▸ YOUR GOAL
Pick out and copy each line in the data below that contains the string "chart". Match case exactly.

▸ SUPPLIED DATA

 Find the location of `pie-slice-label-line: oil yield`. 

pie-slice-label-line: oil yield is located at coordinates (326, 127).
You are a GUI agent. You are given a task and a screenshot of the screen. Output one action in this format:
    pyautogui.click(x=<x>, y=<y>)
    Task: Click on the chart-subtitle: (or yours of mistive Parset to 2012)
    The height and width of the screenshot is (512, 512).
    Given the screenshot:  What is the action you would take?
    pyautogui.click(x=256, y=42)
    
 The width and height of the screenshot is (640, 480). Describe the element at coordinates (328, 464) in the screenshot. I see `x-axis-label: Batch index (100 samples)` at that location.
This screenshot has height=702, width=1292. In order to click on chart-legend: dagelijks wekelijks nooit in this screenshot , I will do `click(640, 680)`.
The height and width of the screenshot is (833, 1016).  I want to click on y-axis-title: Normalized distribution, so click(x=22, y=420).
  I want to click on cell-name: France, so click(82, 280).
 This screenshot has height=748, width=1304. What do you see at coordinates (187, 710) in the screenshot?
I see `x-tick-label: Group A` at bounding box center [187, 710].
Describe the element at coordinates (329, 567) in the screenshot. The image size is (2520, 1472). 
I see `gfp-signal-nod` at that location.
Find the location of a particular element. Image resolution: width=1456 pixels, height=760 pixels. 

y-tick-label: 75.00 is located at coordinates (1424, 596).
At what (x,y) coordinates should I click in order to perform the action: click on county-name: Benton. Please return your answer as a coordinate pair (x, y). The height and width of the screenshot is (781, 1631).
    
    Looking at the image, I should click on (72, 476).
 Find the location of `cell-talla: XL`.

▸ RESPONSE TO THIS EXERCISE
    Task: Click on the chart-subtitle: (or yours of mistive Parset to 2012)
This screenshot has height=702, width=1292. In order to click on chart-legend: dagelijks wekelijks nooit in this screenshot , I will do `click(640, 680)`.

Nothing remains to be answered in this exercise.